• Pistes de travail:
a - Dans la critique de l'album, relevez les ingrédients de la « recette » décrite au tout début.
b - Retouchez un passage de la critique de l'album : partez des mots « La recette paraît » et arrêtez-vous après « de déprime collective. ». Remplacez « accrocheurs » par « entraînants ».

Critiques

Kiwi Jr.

Cooler Returns

  • Sub Pop Records
  • 2021
  • 37 minutes
7,5

La recette paraît toute simple : des refrains accrocheurs, des guitares saccadées et une voix nonchalante à la Stephen Malkmus. Non, les quatre gars de Kiwi Jr. n’ont rien inventé, mais leur talent pour les tournures efficaces et leurs paroles un peu absurdes les rendent éminemment sympathiques. Il en résulte Cooler Returns, un album tout indiqué pour vaincre la grisaille en ces temps de déprime collective.

Natifs de l’Île-du-Prince-Édouard, mais aujourd’hui installés à Toronto, les membres de Kiwi Jr. ont fait paraître un premier album au printemps 2019. Intitulé Football Money, celui-ci est passé un peu inaperçu malgré ses qualités jusqu’à ce que Pitchfork en publie une critique fort élogieuse… dix mois après sa sortie. Le buzz a été assez fort pour que le réputé label Sub Pop s’intéresse à la formation et en fasse sa nouvelle recrue au mois de septembre dernier, à temps pour la sortie du simple Undecided Voters, au refrain aussi addictif que son vidéoclip plein d’humour.

Football Money possédait déjà tous les ingrédients nécessaires à la fabrication d’un bon disque d’indie rock, à la fois échevelé et sans prétention. Le chanteur-guitariste Jeremy Gaudet y racontait avec beaucoup d’acuité et d’autodérision les travers de sa ville d’adoption et les difficultés de s’adapter à la vie dans la métropole canadienne quand on vient de la patrie d’Anne… La maison aux pignons verts.

• Les données:
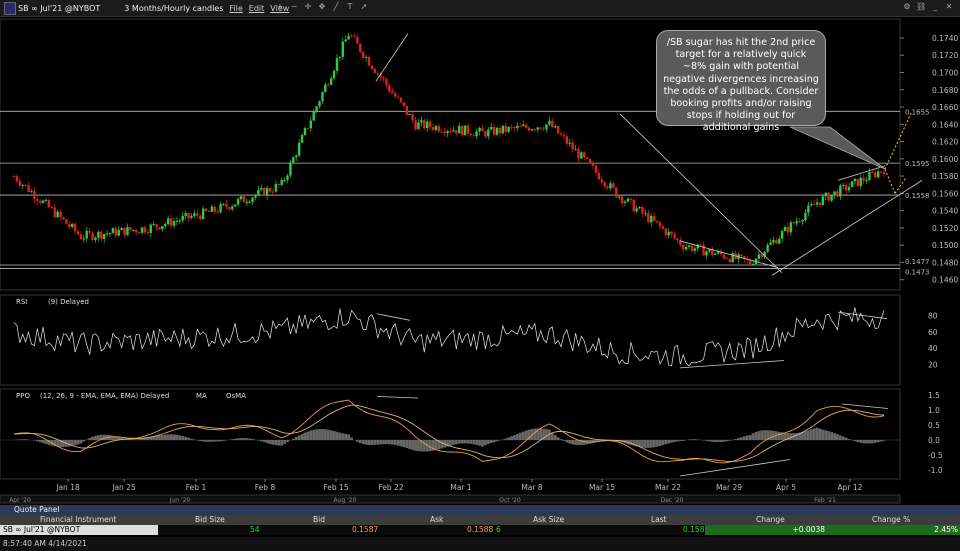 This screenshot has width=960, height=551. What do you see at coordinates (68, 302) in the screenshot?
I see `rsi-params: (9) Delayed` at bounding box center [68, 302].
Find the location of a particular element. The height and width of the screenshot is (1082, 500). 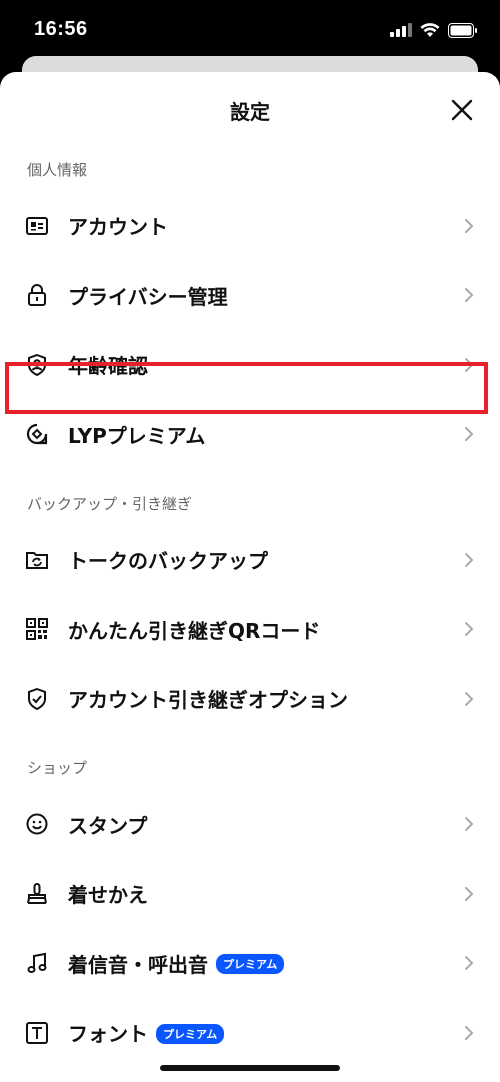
* * *
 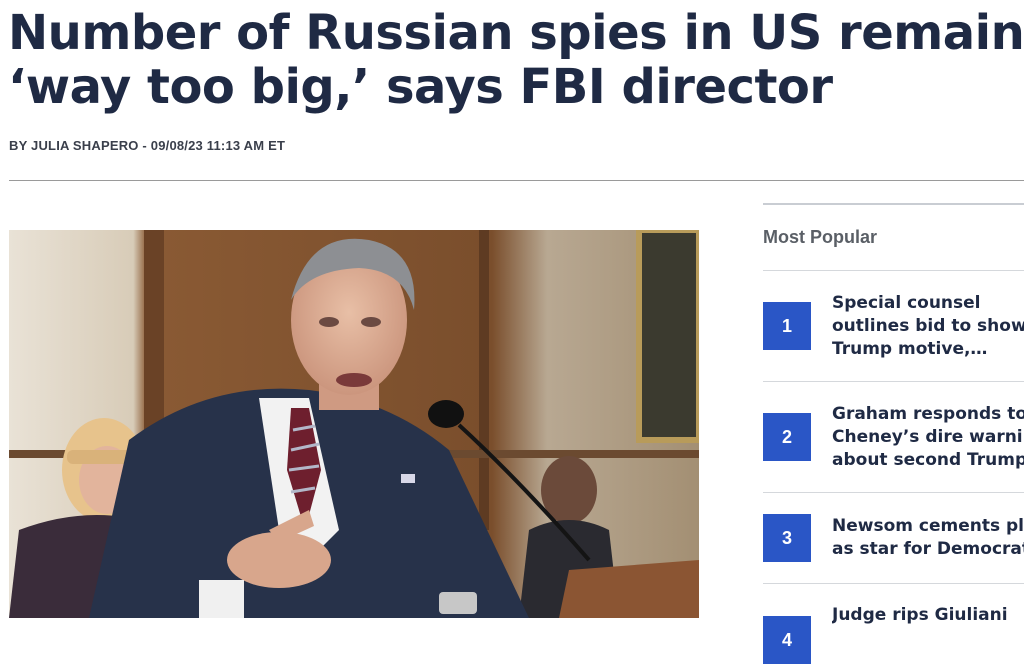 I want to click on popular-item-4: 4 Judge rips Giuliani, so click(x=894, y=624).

• Les réponses:
a -
- des refrains accrocheurs
- des guitares saccadées
- une voix nonchalante à la Stephen Malkmus

b -
La recette paraît toute simple : des refrains entraînants, des guitares saccadées et une voix nonchalante à la Stephen Malkmus. Non, les quatre gars de Kiwi Jr. n’ont rien inventé, mais leur talent pour les tournures efficaces et leurs paroles un peu absurdes les rendent éminemment sympathiques. Il en résulte Cooler Returns, un album tout indiqué pour vaincre la grisaille en ces temps de déprime collective.